L’opzione più probabile, scrive il settimanale britannico, è che a Google venga proibito di pagare Apple e le altre aziende per essere il motore di ricerca predefinito sui loro prodotti. “Qualcosa di simile accade già nell’Unione europea, dove nel 2018 è stato ordinato a Google di offrire ai consumatori la possibilità di scegliere il motore di ricerca predefinito sui telefoni Android (Apple è stata recentemente costretta a fare lo stesso con i browser dei suoi iPhone). Finora”, nota l’Economist, “sembra che i consumatori, di fronte a queste scelte, optino per lo più per marchi che già conoscono. La quota di Google nelle chiavi di ricerca nell’UE è rimasta invariata fino al 2021”.

LE RIPERCUSSIONI PER APPLE

Se l’antitrust statunitense decidesse davvero di ordinare a Google di terminare l’accordo con Apple, per quest’ultima il danno economico sarebbe notevole: Google le versa circa 20 miliardi di dollari all’anno per essere il motore di ricerca predefinito sugli iPhone, una cifra che equivale al 18 per cento del risultato operativo di Apple nel 2023.

È POSSIBILE SUPERARE GOOGLE? IL CASO MICROSOFT-BING

D’altra parte, l’eliminazione dell’accordo con Google potrebbe spingere Apple a sviluppare un proprio motore di ricerca per gli iPhone e garantirsi così nuove fonti di entrate attraverso le inserzioni pubblicitarie. Non si tratta tuttavia di una strada così semplice da percorrere: come fatto notare da Jonathan Guilford su Reuters, perfino Microsoft, che ha una capitalizzazione di 3000 miliardi di dollari, “ha fatto solo pochi passi avanti con il suo motore di ricerca Bing”.

Bing, che ha una quota di mercato del 5 per cento, ha permesso l’anno scorso a Microsoft di ricavare 12 miliardi di dollari dagli annunci legati alle ricerche web. Il search-based advertising è fruttato invece 175 miliardi di dollari a Google nel 2023, vale a dire più della metà dei ricavi totali(307 miliardi).

L’OPINIONE DI VALLETTI (COMMISSIONE EUROPEA)

“Il breakup, la disgregazione, mi pare l’unica strada per rimediare ai monopoli di Google e delle altre Big Tech. Se ci sarà la volontà politica di percorrerla”. Lo ha detto Tommaso Valletti, esperto di regolazione antitrust ed ex-capo economista della direzione Concorrenza della Commissione europea, a Repubblica.

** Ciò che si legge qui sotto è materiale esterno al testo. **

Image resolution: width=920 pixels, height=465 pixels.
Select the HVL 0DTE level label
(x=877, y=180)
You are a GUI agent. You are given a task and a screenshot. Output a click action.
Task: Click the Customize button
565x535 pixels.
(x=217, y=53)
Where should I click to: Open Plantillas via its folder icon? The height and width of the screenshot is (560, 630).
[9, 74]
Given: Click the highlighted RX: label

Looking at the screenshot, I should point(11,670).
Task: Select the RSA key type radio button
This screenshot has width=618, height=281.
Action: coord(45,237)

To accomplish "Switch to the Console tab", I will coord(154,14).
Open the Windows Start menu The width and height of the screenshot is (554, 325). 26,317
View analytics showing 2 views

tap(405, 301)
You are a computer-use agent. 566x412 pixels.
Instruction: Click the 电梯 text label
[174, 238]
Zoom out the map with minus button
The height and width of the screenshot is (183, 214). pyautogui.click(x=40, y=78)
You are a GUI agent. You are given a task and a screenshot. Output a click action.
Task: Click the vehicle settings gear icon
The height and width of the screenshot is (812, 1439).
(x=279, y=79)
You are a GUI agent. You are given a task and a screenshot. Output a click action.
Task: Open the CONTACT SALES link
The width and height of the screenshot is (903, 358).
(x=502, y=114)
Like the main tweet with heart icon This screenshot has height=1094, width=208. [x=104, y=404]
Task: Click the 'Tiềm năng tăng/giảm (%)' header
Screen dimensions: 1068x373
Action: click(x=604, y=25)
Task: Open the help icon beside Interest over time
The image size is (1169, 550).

Considerate le dimensioni di queste società, a detta di Valletti “una disgregazione, la separazione dei vari servizi, è l’unica strada percorribile: in Europa si è scelto di non farlo, ma gli Stati Uniti possono”, benché si tratti di un’opzione giudicata improbabile. È vero tuttavia che esistono dei gruppi progressisti al Congresso – inclusa la senatrice del Partito democratico Elizabeth Warren – che sono molto sensibili al tema del contrasto dei monopoli e favorevoli a un maggiore controllo governativo sulle “Big Tech”.

COSA FARANNO TRUMP E HARRIS?

Non è chiaro quale sarà l’approccio regolatorio nei confronti di Google e simili di Donald Trump e Kamala Harris, candidati rispettivamente del Partito repubblicano e del Partito democratico, qualora vincessero le elezioni presidenziali.

Di Harris sappiamo però che è considerata vicina all’industria tecnologica della California, dove è nata e per la quale ha lavorato come procuratrice e senatrice. Sappiamo inoltre che J.D. Vance, il candidato vicepresidente di Trump, ha speso parole di apprezzamento per Lina Khan, la presidente della Federal Trade Commission nominata da Joe Biden e nota proprio per la sua durezza contro le posizioni dominanti delle compagnie tecnologiche.